A taberneira está em pé ao balcão. O seu semblante é triste. Tem um copo de absinto na mão direita. Veste um avental às bolinhas. Uma cabeleira rosa choque. Coloca os Smiths no IPOD e desliga as luzes. Acende uma vela, pensa em alta voz enquanto pousa o copo de absinto : Os tempos são de poupança, mas eu sinto-me cada vez mais jovem. Ah - sorri embevecida - tive uma fantasia intelectual contigo – junta as mãos em jeito de reza - é certo que deixei voar o motivo – agarra no copo de absinto e murmura com um ar sonhador - e o mundo na sua rotineira rotatividade.
Alecrim aos molhos sorrindo embevecido do lado de fora do balcão diz : E, no entanto, ela move-se. Tal como Jesus Cristo.
A taberneira chateia-se com o IPOD e liga a aparelhagem Sony comprada na feira da ladra da Pérgola : Descobri que os buracos orçamentais das autarquias são problemas conjunturais, que nasceram devido a fantasias estruturais – coloca o novo cd dos echo & the bunnymen – fui investigar quais os problemas e as contradições e fiquei esclarecida.
Alecrim aos molhos sorrindo benevolentemente, enfim a Taberneira era deveras ignorante e ele sempre gostara de aplicar os seus conhecimentos de hidráulica : Não, nada disso! A conjuntura de crise deve-se a mais de três décadas de governos e de autarquias que se dedicaram a satisfazer as reivindicações das populações locais - Em voz mais alta e com ar sisudo : Ó Maria isto é um assunto metafísico, dá aí uma mini! - Maria vira-se, tira a mini do frigorífico e estende-lhe a garrafa, Alecrim prossegue : Já viste o que a malta andou por aí a pedir? – dá um gole na mini, engasga-se, tosse, debrubaça-se ao balcão e dá de caras com as curvas do copo de absinto, refaz-se e continua : Olha, os habitantes da região x queriam 420 piscinas municipais; os clientes do concelho y nada menos do que 20 centros educativos; os bêbados dos estudantes de Coimbra contentavam-se apenas com 1.000.000 de apartamentos; os automobilistas indignaram-se pois não tinham 4.823.122 auto-estradas. - Alecrim bebe o resto da cerveja de um só gole e arrota. Maria olha para ele com ar sério e reclama : Ó amigo, isto aqui não é lugar de intimidades!

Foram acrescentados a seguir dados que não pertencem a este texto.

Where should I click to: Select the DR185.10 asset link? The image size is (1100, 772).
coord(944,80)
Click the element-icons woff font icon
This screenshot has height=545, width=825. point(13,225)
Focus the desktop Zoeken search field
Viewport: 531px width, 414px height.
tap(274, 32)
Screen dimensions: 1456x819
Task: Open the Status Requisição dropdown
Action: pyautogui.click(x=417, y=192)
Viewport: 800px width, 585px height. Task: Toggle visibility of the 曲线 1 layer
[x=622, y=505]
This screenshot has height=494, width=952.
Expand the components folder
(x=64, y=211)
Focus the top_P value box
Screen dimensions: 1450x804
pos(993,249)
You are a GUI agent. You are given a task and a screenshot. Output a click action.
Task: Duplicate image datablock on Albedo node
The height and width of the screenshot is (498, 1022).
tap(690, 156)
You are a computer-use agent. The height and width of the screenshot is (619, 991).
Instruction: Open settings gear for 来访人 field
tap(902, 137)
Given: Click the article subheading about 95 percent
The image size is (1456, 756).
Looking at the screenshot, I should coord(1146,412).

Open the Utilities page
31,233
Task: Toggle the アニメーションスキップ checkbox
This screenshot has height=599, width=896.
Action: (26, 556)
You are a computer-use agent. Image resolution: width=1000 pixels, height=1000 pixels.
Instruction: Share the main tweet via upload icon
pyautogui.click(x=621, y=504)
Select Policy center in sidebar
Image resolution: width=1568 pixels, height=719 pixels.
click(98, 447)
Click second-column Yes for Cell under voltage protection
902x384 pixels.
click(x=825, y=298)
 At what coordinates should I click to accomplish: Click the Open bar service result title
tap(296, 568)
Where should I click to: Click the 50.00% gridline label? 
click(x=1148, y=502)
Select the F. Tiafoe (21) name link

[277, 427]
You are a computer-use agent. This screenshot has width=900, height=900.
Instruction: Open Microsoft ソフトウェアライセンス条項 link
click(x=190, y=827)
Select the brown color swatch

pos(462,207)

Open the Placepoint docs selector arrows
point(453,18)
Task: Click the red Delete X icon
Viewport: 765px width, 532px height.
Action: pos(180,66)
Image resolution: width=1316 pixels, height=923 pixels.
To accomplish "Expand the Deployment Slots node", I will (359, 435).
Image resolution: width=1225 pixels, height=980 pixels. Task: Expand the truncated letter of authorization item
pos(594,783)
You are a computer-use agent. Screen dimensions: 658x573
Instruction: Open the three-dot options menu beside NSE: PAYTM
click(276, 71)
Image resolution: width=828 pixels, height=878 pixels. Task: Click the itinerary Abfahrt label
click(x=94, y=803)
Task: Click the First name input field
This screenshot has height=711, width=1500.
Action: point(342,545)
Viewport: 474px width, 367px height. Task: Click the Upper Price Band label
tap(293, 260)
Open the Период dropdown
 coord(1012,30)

Ai ai ai ai! - E continua com um ar interrogativo : Ok, pelo que eu percebi os culpados são os cidadãos extravagantes, os clientes malandros, os estudantes bêbados e os automobilistas fantasistas, logo parece-me resolvida a estrutura conjuntural.
Zé Manel entra, pede uma Super Bock e uns tremoços e enquanto espera diz em voz muito baixa e olhando amiúde para a porta da taberna – pessoal, vim aqui contar-vos uma novidade, o chefe George Writh da CIA segredou-me que o Conselho Europeu vai aprovar uma nova invasão de extra-terrestres. Eu não sei não, mas se calhar é melhor regressarmos ao contrabando da metafísica paralela.
2 comentários:
Um texto que acerta na "mouche".
Grande taberna e gente que consegue dizer o que pensa brincando com as palavras.
Muito bom mesmo!
Não é grande taberna, é mais grandes taberneiros, mas só alguns!